Because the credential has substantial importance to our diplomates, and because we always strive for fairness and deliberation, we have a robust disciplinary sanctions and appeals process, giving ample opportunity for physicians facing sanctions to tell their side of the story and to be represented by counsel. We have used this process over the years in response to various cases of unprofessional and unethical conduct, including cheating and criminal and other activity by physicians that may or may not have triggered disciplinary action by state licensing boards. The process sometimes results in the ABIM’s temporarily or permanently rescinding certification after review and consideration by panels composed of members of our professional staff and the physician’s peers. We have faced — and continue to be engaged in — expensive litigation, defending the integrity of our process in court against various legal challenges. The courts have supported our right to make judgments about the certification status of physicians to whom we grant the credential.

As the ABIM confronts the danger of medical misinformation, we recognize that there are many clinical issues on which physicians legitimately hold a spectrum of opinions, all supported by evidence; such justifiable positions would not make it as “distractors” on our exam, nor would they meet our definition of “false information,” as determined by experts consulting the literature. 

A whole range of statements with which many — or even most — physicians might disagree would therefore not trigger our disciplinary process. On the other hand, when someone certified by the ABIM says something like “the origin of all coronary heart disease is a clearly reversible arterial scurvy” or “children can’t spread Covid” or “vaccines don’t prevent Covid deaths or hospitalizations,” we are not dealing with valid professional disagreement; we are dealing with wrong answers.

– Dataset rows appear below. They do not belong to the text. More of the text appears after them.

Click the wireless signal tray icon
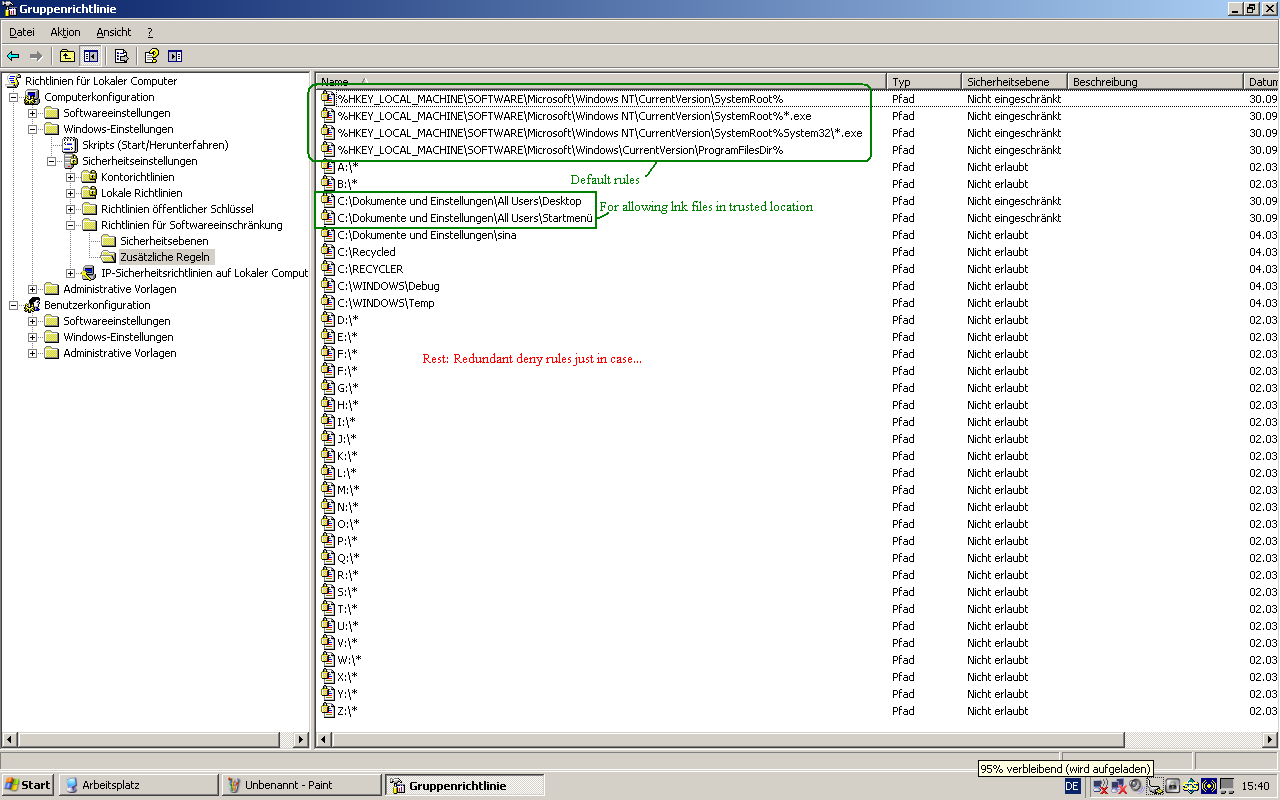Image resolution: width=1280 pixels, height=800 pixels. (x=1208, y=786)
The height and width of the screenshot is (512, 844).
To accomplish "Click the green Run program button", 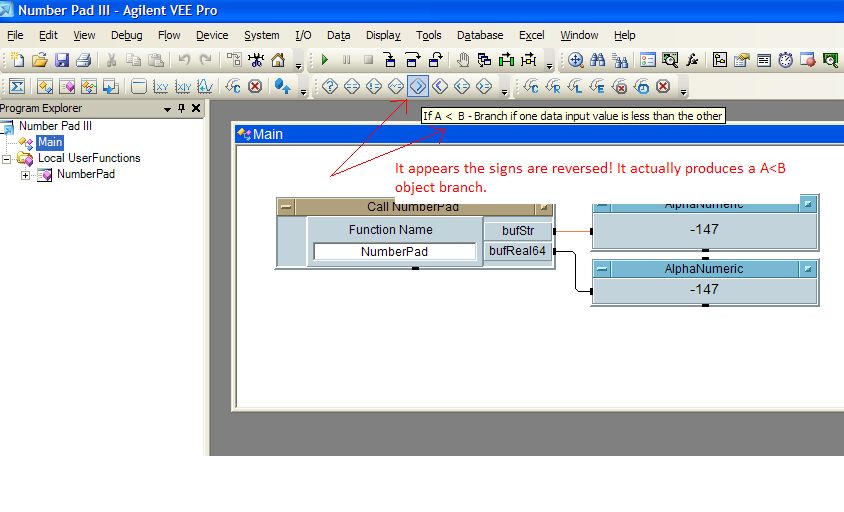I will pos(325,61).
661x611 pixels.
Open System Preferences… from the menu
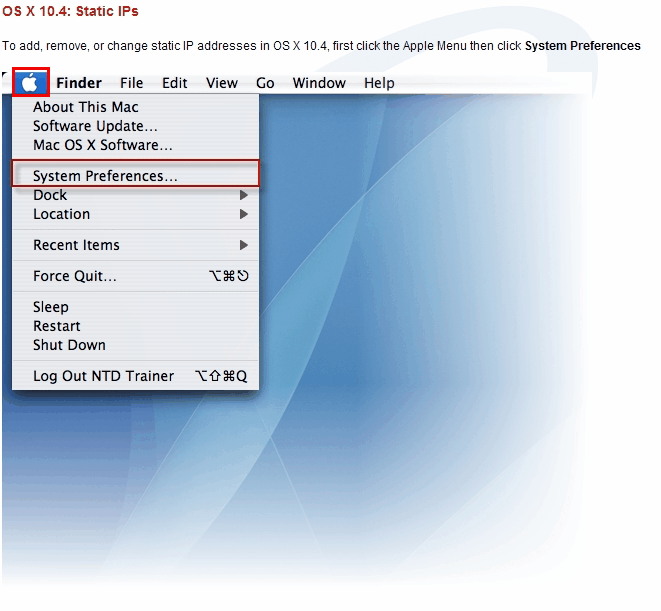click(x=105, y=176)
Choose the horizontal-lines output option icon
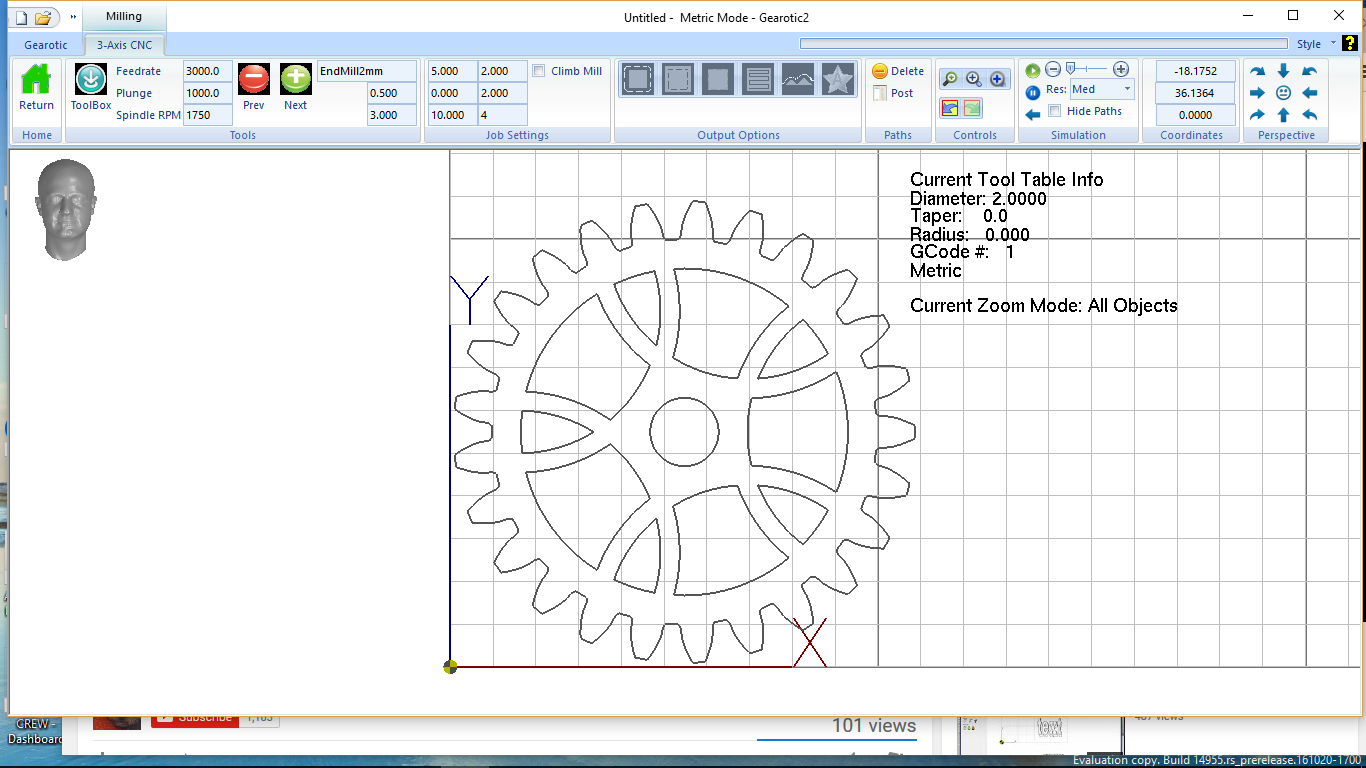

With nearly 1 million Americans dead from Covid, and deaths — some of them clearly preventable — continuing at a rate of more than 200,000 per year, it has become imperative for our profession to empower our institutions to signal clearly who is — and who is not — providing evidence-based information. We, physicians, need to use the institutions we’ve created for professional self-regulation to maintain public trust by establishing some recognizable boundaries.

There aren’t always right answers, but some answers are clearly wrong.

Richard J. Baron, M.D., and Yul D. Ejnes, M.D.